[Text passage start]

Package Installation

Python packages are installed with a utility called pip. Individual packages can be installed easily by running:

$ pip install package_name

You can see everything installed in your current environment by running:

$ pip freeze

The convention for tracking installed packages within a project is to output the content of a pip freeze into a file named requirements.txt.

$ pip freeze > requirements.txt

And to install all packages from an existing requirements.txt file, run:

$ pip install -r ./requirements.txt

The Python Interactive Shell

To access the Python interactive shell, simply run python (or python3) from a command prompt. This will drop you into the Python shell, where you can run arbitrary code, import modules, test functions, etc. A shell launched while a virtual environment is active will have access to all the packages installed within that virual environment.

If you find yourself frequently using the Python shell, consider installing the pip package bpython in your environment. Once installed, running bpython will drop you into an improved Python shell, including features like better history preservation and code completion assistance.

Language Features

"Batteries Included"

Documentation: https://docs.python.org/3/library/index.html

One of the most fun aspects of Python is how much it can do out-of-the box. The Python standard library has some fairly advanced algorithm implementations and abstractions around common activities, things that in other languages often necessitate installing external packages. Some examples:

  • Binary search

    https://docs.python.org/3/library/bisect.html

     >>> import bisect
     >>> values = [2,3,3,5,6,8,10,17,18]
     >>> bisect.bisect_left(values, 3)
     1
     >>> bisect.bisect_right(values, 3)
     3
  • Embedded SQLite database

    https://docs.python.org/3/library/sqlite3.html

     import sqlite3
    
     # Will create a DB file if it doesn't already exist
     conn = sqlite3.connect('/path/to/db/file.db')
     conn.execute('CREATE TABLE IF NOT EXISTS logs (source text, message text)')
     conn.execute("INSERT INTO logs VALUES ('myapp', 'It is working!')")
  • Reading/writing CSV files

    https://docs.python.org/3/library/csv.html

     import csv
    
     with open('comma_separated.csv', 'r') as comma_file:
         with open('tab_separated.csv', 'w') as tab_file:
             reader = csv.DictReader(comma_file)
             writer = csv.DictWriter(tab_file, reader.fieldnames, delimiter='\t')
             writer.writeheader()
             for row in reader:
                 row['edit_count'] = int(row['edit_count']) + 1
                 writer.writerow(row)

Unit Testing

Documentation: https://docs.python.org/3/library/unittest.html

Python has a fairly comprehensive unit testing framework bundled as part of its standard library. A simple unit test file will look something like this:

import unittest
from modules.messages import get_welcome_message

class TestMessages(unittest.TestCase):
    def test_get_welcome_message(self):
        self.assertEqual(get_welcome_message('Monty'), "Welcome, Monty!")

if __name__ == '__main__':
    unittest.main()

There's a few important elements to the above code, so let's cover them:

  • class TestMessages(unittest.TestCase)

    In Python syntax, this means define a new class named TestMessages, inheriting from the existing class unittest.TestCase. We'll cover more on class definitions and inheritence later, but for now it's enough to know that unit tests should be defined within a class that inherits from unittest.TestCase.

[Text passage end]

Description of the task
Repeat the Python passage word for word, starting with "You can see" and going on through "file named requirements.txt.". You can leave the material aside; nothing here depends on it.

[Dataset content start]

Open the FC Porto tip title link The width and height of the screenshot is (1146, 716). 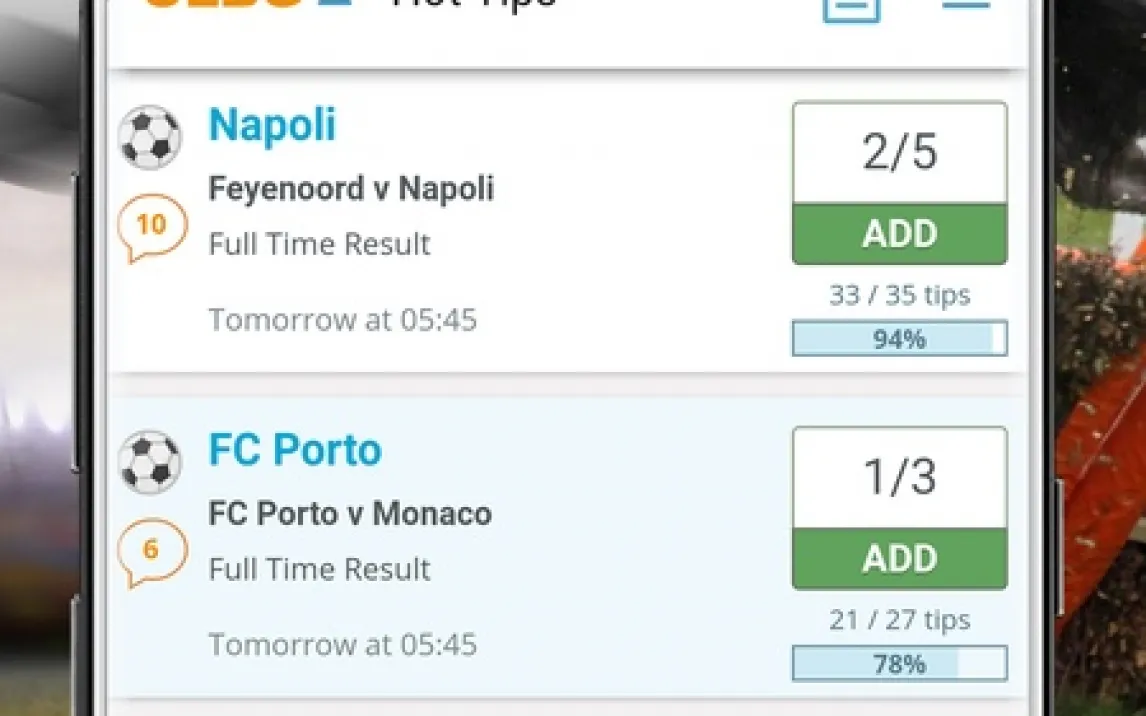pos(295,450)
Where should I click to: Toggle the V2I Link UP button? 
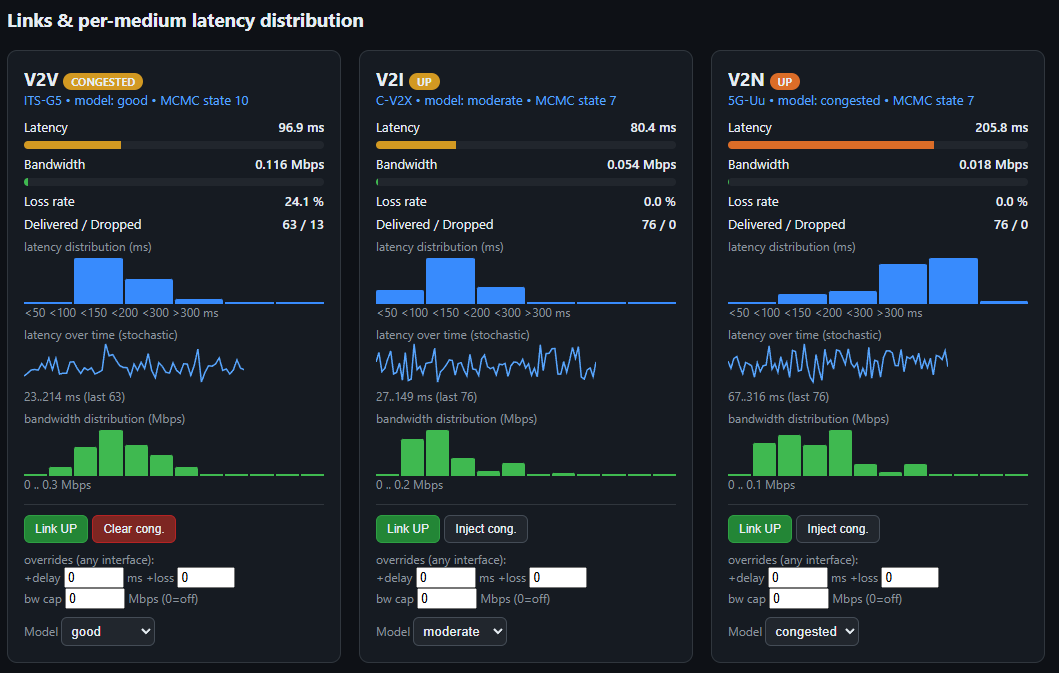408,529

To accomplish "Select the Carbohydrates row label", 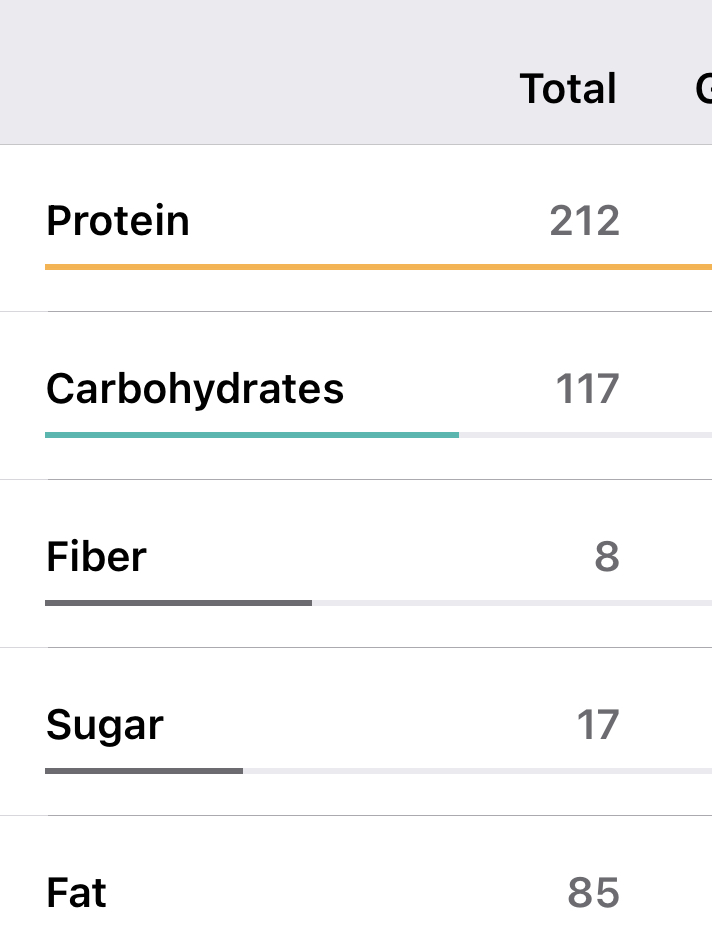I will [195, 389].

[Dataset content end]

Task output
You can see everything installed in your current environment by running:

$ pip freeze

The convention for tracking installed packages within a project is to output the content of a pip freeze into a file named requirements.txt.